Solving Integral Problem with 2*e^sqrt(x)-2*e - Help Ylle

[Ylle]

I have this integral: (The first is the original, the one I need to solve)
http://www.absinthen.dk/math.jpg

Well, I have a program that can calculate it for me, but I need to do it in hand - but even though I keep trying, I just don't end up with the result my program says it is, which is:
2*e^sqrt(x)-2*e

I've been trying everything, but I going crazy very soon

I really hope you guys can give me a hint, of what may be wrong.


- Ylle

 

[Muzza]

I don't understand exactly what it is you've done to the integral, but...

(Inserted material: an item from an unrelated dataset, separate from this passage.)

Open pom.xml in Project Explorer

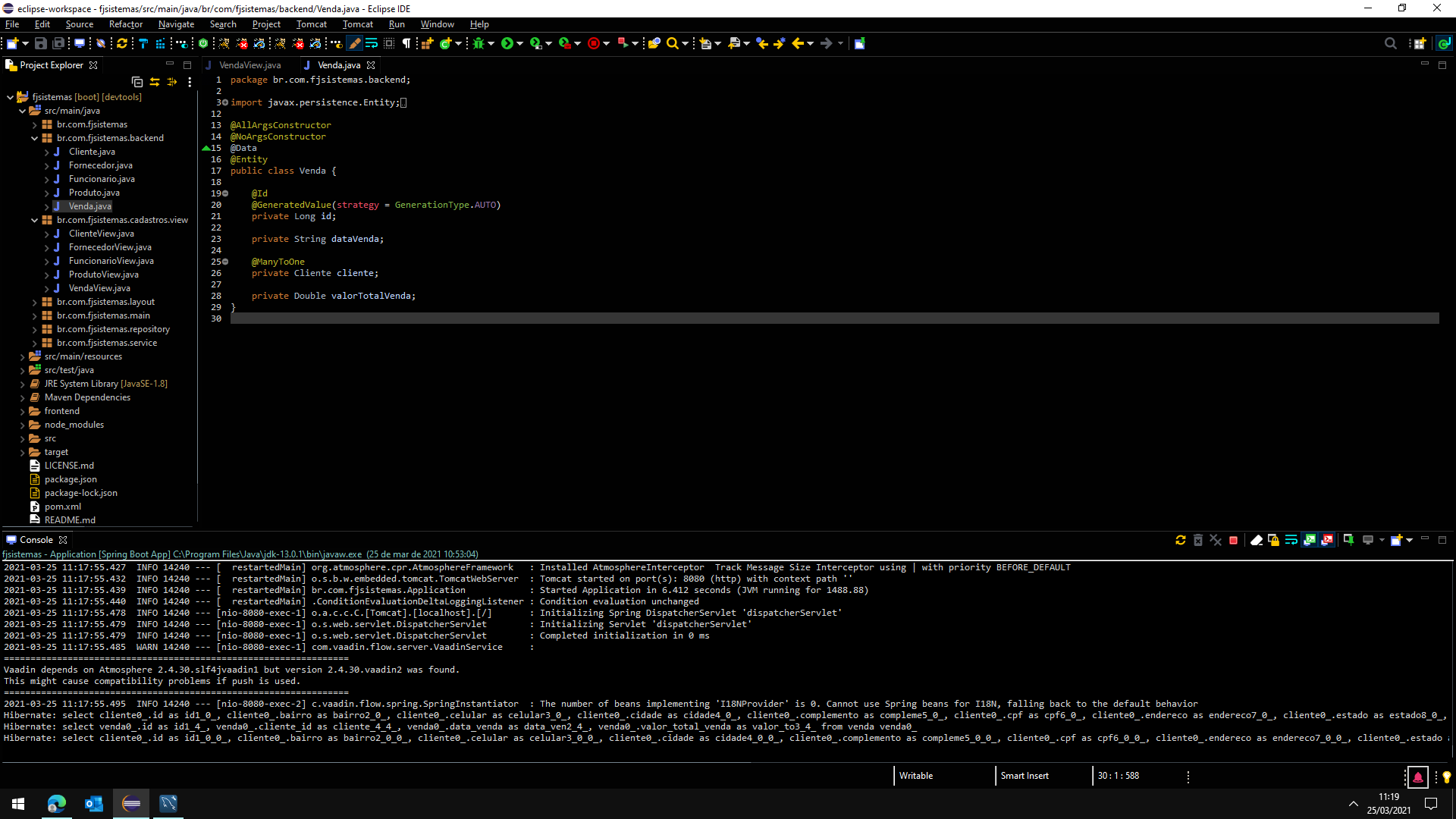[x=62, y=507]
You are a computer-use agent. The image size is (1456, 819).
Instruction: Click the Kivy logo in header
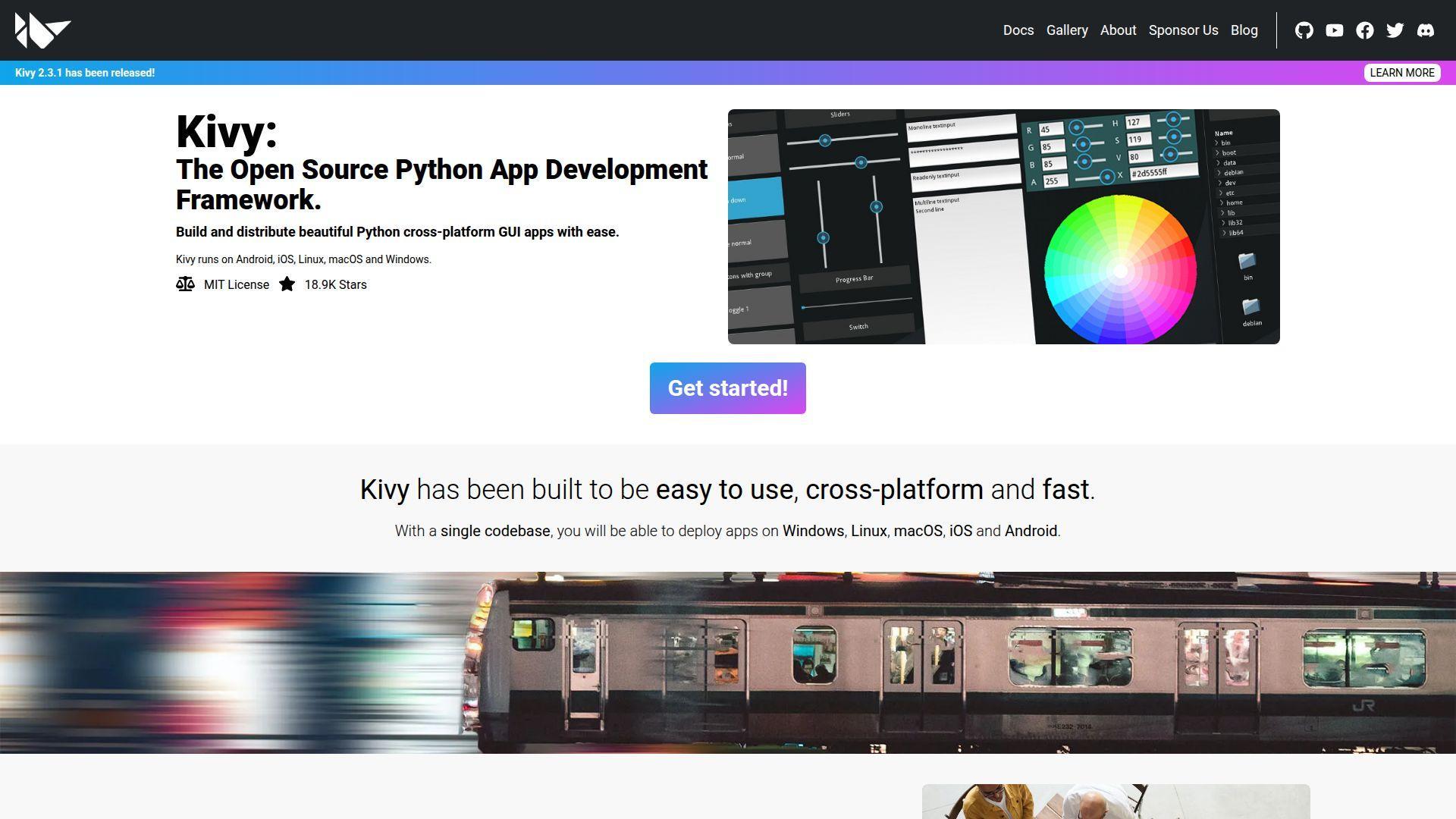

$$\int e^{\sqrt{x}} x^{-1/2} dx = \int e^{\sqrt{x}} \cdot \frac{dx}{\sqrt{x}}$$

Let $$u = \sqrt{x}$$. Then $$\frac{du}{dx} = \frac{1}{2} \cdot \frac{1}{\sqrt{x}}$$, so 2du = 1/sqrt(x) dx. The integral turns in to:

$$\int e^{u} \cdot 2 du$$

After finding an antiderivative, putting in the limits should be easy... ;)

 

[Ylle]

hehe, and i don't understand what you are doing :D
I don't think they teach us to solve the integral the same way, as they do to you :(

But another example:
http://www.absinthen.dk/math2.jpg

This integral is solved correctly this time, and I've done the same thing as I would do in the one I gave you. But in the one I gave you, it just won't do as I want it to do

 

[HallsofIvy]

I really doubt that anyone "taught" you to replace "x" with "t" without saying what in the world the relationship between x and t is!

I also note that when you make the substitution, there is no "dt" in the integral. You are not being sufficiently careful- that may be where your problem is.

State clearly what substitution you are making and how you are replacing dx.